On 7 June 1692, shortly before noon, an earthquake hit Jamaica, destroying Port Royal for the first time. Throughout Jamaica, structures crumbled and people fell in the streets, but in Port Royal something very different happened. Eyewitness accounts state that buildings remained standing and people ran through the streets. Other people witnessed the streets, people, and buildings simply sink straight down into the ground.12 Some people were swallowed incompletely, remaining half above ground and trapped in the sand. There were also several witnesses that reported seeing fountains of water and sand shooting up into the sky from the ground below.13 When it was all over, two-thirds of the town was under water and roughly 2000 people had died with another 2000 dying in the immediate aftermath. The aftershocks continued daily into September.14
Initially believed to be a minor earthquake lasting only a few minutes, scientists now know this is incorrect. The geological process for what happened at Port Royal is known as liquefaction. It is a process where vibrations from an earthquake turn loose, water-saturated sand into a quicksand-like substance that can no longer support the weight of anything on the surface of the sand.15 The condition ends when the vibrations end. Liquefaction takes at least five to seven minutes to occur and requires many strong vibrations in quick succession to prevent the sand from returning to a normal state. Liquefaction also causes fountaining, or water and sand to shoot up many feet through holes in the sand. That is why scientists now believe this earthquake must have lasted at least ten to fifteen minutes and had to be of a magnitude of 8.0 or higher.16
Not wanting to give up their natural deep harbor at Port Royal, survivors decided to rebuild their town, setting up temporary housing in Kingston. However, it would seem that Port Royal was doomed to suffer. In 1703, a fire reduced most of the town to ashes. Returning to Kingston yet again, but this time bringing with them their livelihoods, residents rebuilt Port Royal a second time. The town was once again completely demolished by a major hurricane in 1722.17 Determined to remain, the town rebuilt a third time and was hit by another major hurricane in 1744. This time, very few people wanted to rebuild and the town came back with about 100 houses. Even so, the disasters kept coming. In 1770, there was a minor earthquake in Port Royal that did very little damage. This was followed by another major fire that destroyed almost the entire town in 1815. Then another massive earthquake in 1907 demolished the town, and finally a major hurricane in 1951 left only four buildings standing.18
From its beginnings as a seasonal fishing camp for the natives, Port Royal rose to become a city of great importance for England and its trade in the New World, only to be reduced to a small fishing village today.
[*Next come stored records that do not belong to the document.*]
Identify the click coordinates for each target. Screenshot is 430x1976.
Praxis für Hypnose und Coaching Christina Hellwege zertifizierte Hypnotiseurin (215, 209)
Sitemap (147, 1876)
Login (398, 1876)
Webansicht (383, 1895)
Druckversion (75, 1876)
Although viewed by some as the “wickedest city in the world,” Port Royal was a city that catered to sailors and merchants, like many other port cities of the day. The stories of pirates and treasures common today harken back to a time period that lasted approximately thirty years in Port Royal. To understand the real Port Royal, one must also consider the geology and geography of the city, its buccaneers and pirates, the poor city planning, and the many natural disasters that created and destroyed Port Royal over its life.